Some scientists are having difficulty ‘separating the wheat from the creosote’.

Patrick
February 21, 2014 6:50 am

Creosote bush? I used to live in the High Desert area of Southern California where the creosote bush thrives in summer daytime temperatures exceeding 115F while dropping to about 70F at night. Now, that’s climate change!

Alan Robertson
February 21, 2014 6:53 am

vigilantfish says:
February 21, 2014 at 6:12 am
Gee, I wonder how wheat crops will fare when the climate ‘changes’? Oh, wait… different varieties have already been bred to grow in a wide range of climatic conditions.
________________________
My favorite lefty told me the other day that modern wheat varieties, which grows shorter and produce greater yields, have been assigned the name “frankenwheat” among the trendy health- conscious greenies because it makes you fat. Since she weighs twice as much as me, I didn’t pop off and say “any port in a storm”.

Alan Robertson
February 21, 2014 6:54 am

pimf- “grow shorter”

Stephen Richards
February 21, 2014 6:55 am

Wits School of Animal, Plant and Environmental Sciences
You sure this isn’t the famous wits-end university of high quality idiots. It’s great to see how they added the word environment to the list just to ensure plenty of AGW grant money.

John Law
February 21, 2014 6:57 am

Half-Wits!

Alan Robertson
February 21, 2014 6:59 am

Creosote leaves used to be sold in health food stores (and might still be- don’t know.)
The word was that the leaves, while toxic in inappropriate amounts, de- toxed or otherwise masked the traces of THC in the human body. Scuttlebutt had it that the feds banned its use for that reason.

Big Don
February 21, 2014 7:04 am

I don’t understand how the conclusion of the study was reached. If the polyploid and diploid variants of a given genome were living in the same environment, wouldn’t you expect them to resemble one another?
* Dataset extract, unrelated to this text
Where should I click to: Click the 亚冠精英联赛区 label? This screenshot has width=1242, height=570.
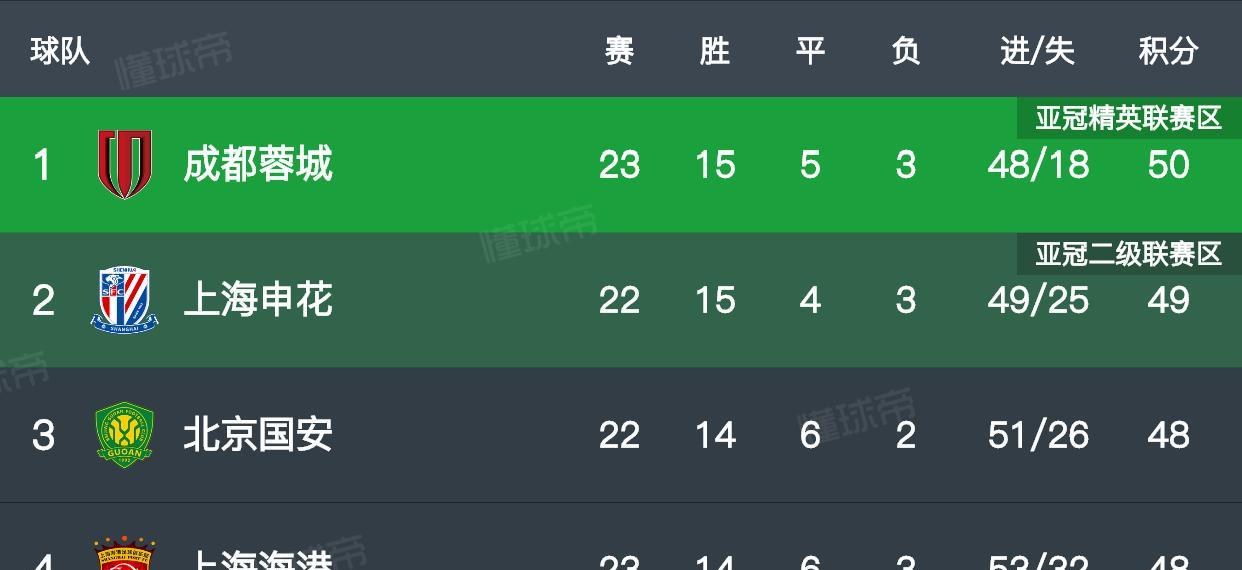(x=1129, y=118)
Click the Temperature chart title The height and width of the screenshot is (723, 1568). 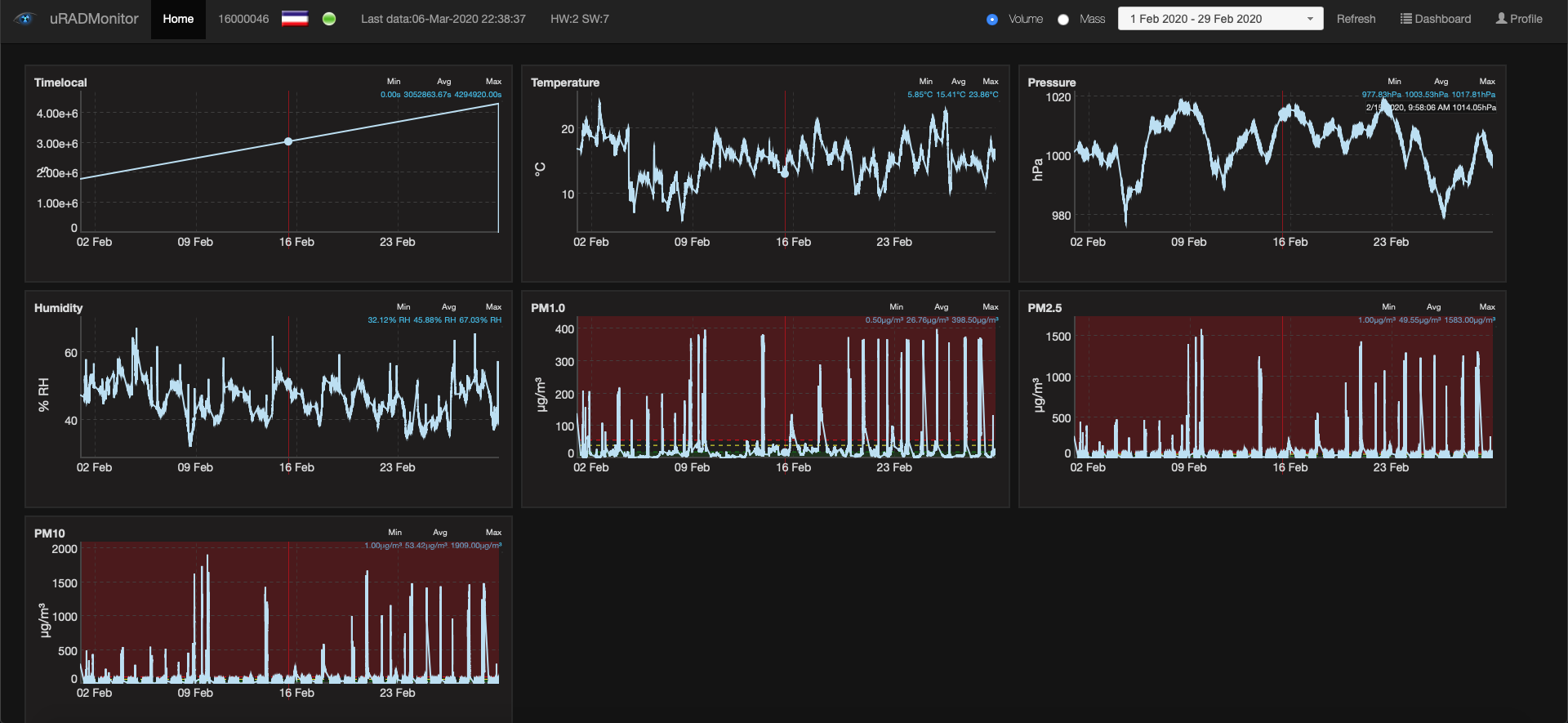point(565,83)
What would be the driver for one plant to morph into something else? Wouldn’t it be a better experiment to look for species in neighboring, yet contrasting environments (Mountain tops vs. low valley at the base, for example) to see if there are polyploids that have similar genomes, yet have quite different adaptations?

David Jones
February 21, 2014 7:07 am

This cannot be a “proper” scientific study. She nowhere mentions what the climate models predict (ooops, sorry! project) will happen to yields. Can’t do a scientific study with computer models!
sarc off/

Nigel in Waterloo
February 21, 2014 7:13 am

Maybe all those polyploids will kick-in when the climate starts changing? Perhaps we need to fund more studies on this?
Oh wait…Mission accomplished!!

Admad
February 21, 2014 7:19 am

May I proclaim the discovery of the new sub-species, Homo Fatuus?

Tom J
February 21, 2014 7:27 am

Alan Robertson
February 21, 2014 at 6:59 am
says:
‘The word was that the leaves, while toxic in inappropriate amounts, de- toxed or otherwise masked the traces of THC in the human body.’
Well, Colorado and Washington State just eliminated any imaginable commercial use for this plant.

Matt Skaggs
February 21, 2014 7:29 am

No link to the paper, but I’m guessing that a fairly straightforward study of the population dynamics of polyploids morphed via press release into a study that “has overturned a long-standing hypothesis about plant speciation” and “means that environmental factors do not play a large role in the establishment of new plant species.” The latter is a ridiculously long reach given all the recent work elucidating how edaphic specialization can drive speciation.

February 21, 2014 7:37 am

What happens when plant/crop-ignorant climate change artists start speculating.
Anyone with half a brain nows that global warming would help, not hurt, plant life, especially with an abundant supply of CO2. Ane WE control where those plants seeds go, not Nature, and if we need to move some species to a higher latitude, big deal.

KevinM
February 21, 2014 7:42 am

I was certain the creaosote link would take me to Monty Python’s Mr Creosote.